Milchbauern fordern von Bundeslandwirtschaftsminister Alois Rainer (CSU) entschlossenes Handeln gegen den Preisverfall bei Milch. Der Deutsche Bauernverband drängt auf die sofortige Einführung einer steuerfreien Risikoausgleichsrücklage und weitere Maßnahmen zur Stabilisierung der Einkommen von Milchviehbetrieben.
Appell an den Bundeslandwirtschaftsminister
Milchbauern rufen Bundeslandwirtschaftsminister Alois Rainer (CSU) zum Kampf gegen den Preisverfall von Milch und für mehr Preisstabilität auf. Nach Darstellung des Deutschen Bauernverbandes (DBV) geraten Milchviehbetriebe durch die aktuellen Preisentwicklungen unter zunehmenden wirtschaftlichen Druck.
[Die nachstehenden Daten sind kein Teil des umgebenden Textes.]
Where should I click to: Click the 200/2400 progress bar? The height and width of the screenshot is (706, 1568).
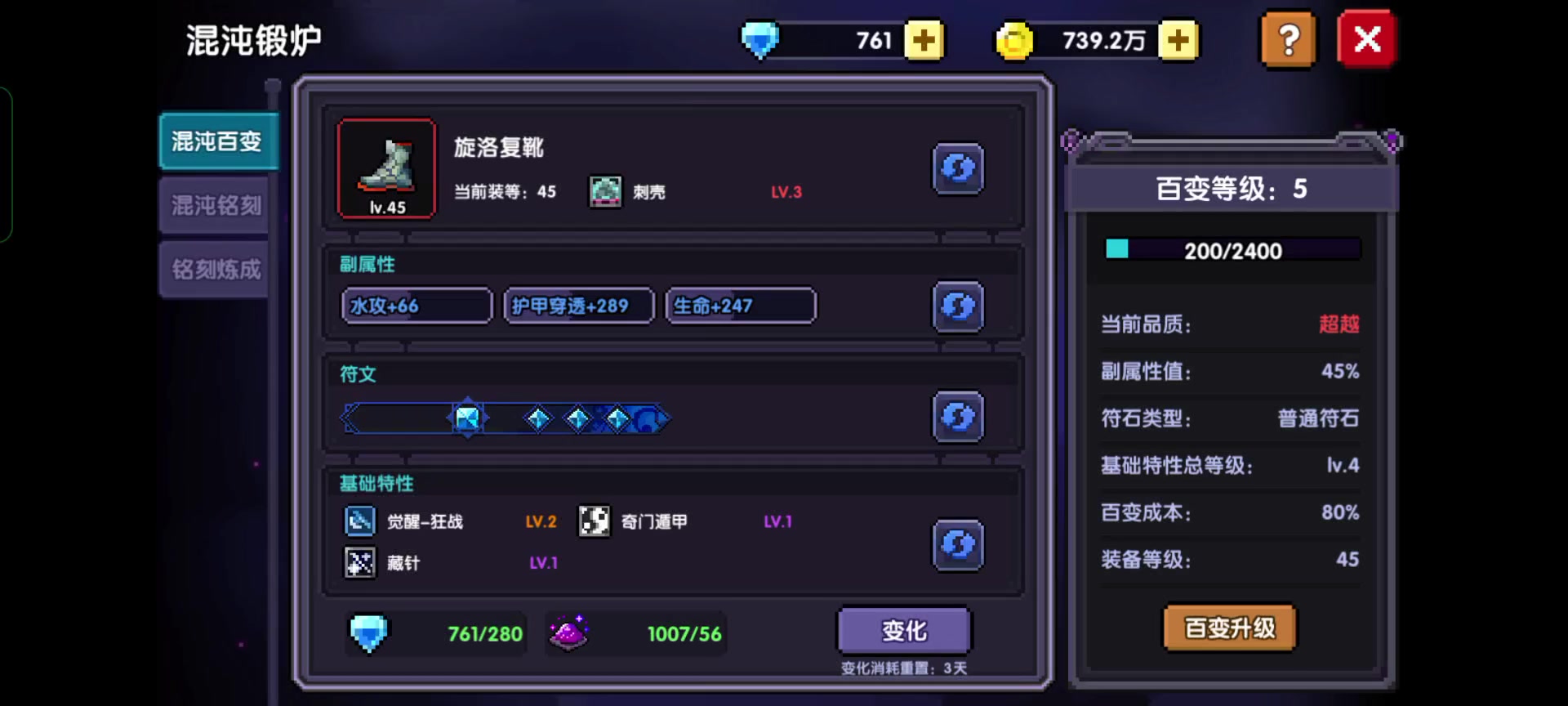tap(1232, 250)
Vizepräsident des Deutschen Bauernverbandes und DBV-Milchpräsident Karsten Schmal verwies in der „Bild“ (Samstagausgabe) auf Vereinbarungen im Koalitionsvertrag. „Die im Koalitionsvertrag vereinbarte Risikoausgleichsrücklage müsse sofort eingeführt werden“, sagte er der „Bild“ (Samstagausgabe).
Forderung nach Kriseninstrumenten
Schmal drängt auf rasches Handeln im Bundeslandwirtschaftsministerium. „Der Minister muss jetzt handeln und tragfähige Kriseninstrumente einführen. Für uns Bauern ist nicht akzeptabel, wenn unsere hochwertige Milch zur Ramschware verkommt“, erklärte er gegenüber der „Bild“ (Samstagausgabe).
Er betonte, die Einführung einer steuerfreien Risikoausgleichsrücklage müsse „jetzt unverzüglich“ kommen. „Zudem brauchen wir auch valide Prognosemodelle und Unterstützung bei Preisabsicherungssystemen. Nicht zuletzt ist die gesamte Kette gefordert, durch verantwortungsvolle Preisbildung die heimische Versorgung zu sichern. Unsere Milchviehbetriebe geraten durch die aktuellen Preisentwicklungen unter zunehmenden wirtschaftlichen Druck“, sagte Schmal der „Bild“ (Samstagausgabe).